RECORDS SHOWN
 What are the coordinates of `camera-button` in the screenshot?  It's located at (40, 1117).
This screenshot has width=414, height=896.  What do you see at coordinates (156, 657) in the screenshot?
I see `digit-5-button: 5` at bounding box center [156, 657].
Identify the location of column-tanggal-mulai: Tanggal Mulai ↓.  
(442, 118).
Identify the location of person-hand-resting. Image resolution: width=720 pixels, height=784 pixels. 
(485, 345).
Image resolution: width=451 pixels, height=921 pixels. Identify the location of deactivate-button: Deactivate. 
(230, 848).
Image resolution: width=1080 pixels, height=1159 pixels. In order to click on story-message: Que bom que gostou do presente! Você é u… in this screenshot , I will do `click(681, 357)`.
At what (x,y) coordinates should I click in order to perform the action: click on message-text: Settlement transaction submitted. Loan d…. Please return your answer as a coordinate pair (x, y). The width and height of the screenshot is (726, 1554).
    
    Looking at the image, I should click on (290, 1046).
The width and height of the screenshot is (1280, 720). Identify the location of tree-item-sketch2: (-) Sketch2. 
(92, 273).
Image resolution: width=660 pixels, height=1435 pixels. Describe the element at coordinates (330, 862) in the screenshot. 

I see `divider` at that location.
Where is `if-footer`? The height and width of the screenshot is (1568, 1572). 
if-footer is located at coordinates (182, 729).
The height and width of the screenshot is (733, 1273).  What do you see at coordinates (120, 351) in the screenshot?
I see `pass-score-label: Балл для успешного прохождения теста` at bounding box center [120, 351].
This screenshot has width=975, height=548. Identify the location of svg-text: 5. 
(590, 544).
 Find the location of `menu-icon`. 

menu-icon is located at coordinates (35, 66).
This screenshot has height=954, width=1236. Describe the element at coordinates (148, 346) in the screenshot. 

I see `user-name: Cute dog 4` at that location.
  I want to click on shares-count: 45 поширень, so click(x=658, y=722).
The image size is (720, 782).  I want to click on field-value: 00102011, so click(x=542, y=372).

TASK PROMPT
Please retype the data above exactly as it appears, every line included.

YOUR RESPONSE
 What are the coordinates of `camera-button` in the screenshot?  It's located at (40, 1117).
This screenshot has width=414, height=896.  What do you see at coordinates (156, 657) in the screenshot?
I see `digit-5-button: 5` at bounding box center [156, 657].
Identify the location of column-tanggal-mulai: Tanggal Mulai ↓.  
(442, 118).
Identify the location of person-hand-resting. Image resolution: width=720 pixels, height=784 pixels. 
(485, 345).
Image resolution: width=451 pixels, height=921 pixels. Identify the location of deactivate-button: Deactivate. 
(230, 848).
Image resolution: width=1080 pixels, height=1159 pixels. In order to click on story-message: Que bom que gostou do presente! Você é u… in this screenshot , I will do `click(681, 357)`.
At what (x,y) coordinates should I click in order to perform the action: click on message-text: Settlement transaction submitted. Loan d…. Please return your answer as a coordinate pair (x, y). The width and height of the screenshot is (726, 1554).
    
    Looking at the image, I should click on (290, 1046).
The width and height of the screenshot is (1280, 720). Identify the location of tree-item-sketch2: (-) Sketch2. 
(92, 273).
Image resolution: width=660 pixels, height=1435 pixels. Describe the element at coordinates (330, 862) in the screenshot. 

I see `divider` at that location.
Where is `if-footer`? The height and width of the screenshot is (1568, 1572). 
if-footer is located at coordinates (182, 729).
The height and width of the screenshot is (733, 1273).  What do you see at coordinates (120, 351) in the screenshot?
I see `pass-score-label: Балл для успешного прохождения теста` at bounding box center [120, 351].
This screenshot has width=975, height=548. Identify the location of svg-text: 5. 
(590, 544).
 Find the location of `menu-icon`. 

menu-icon is located at coordinates (35, 66).
This screenshot has height=954, width=1236. Describe the element at coordinates (148, 346) in the screenshot. 

I see `user-name: Cute dog 4` at that location.
  I want to click on shares-count: 45 поширень, so click(x=658, y=722).
The image size is (720, 782).  I want to click on field-value: 00102011, so click(x=542, y=372).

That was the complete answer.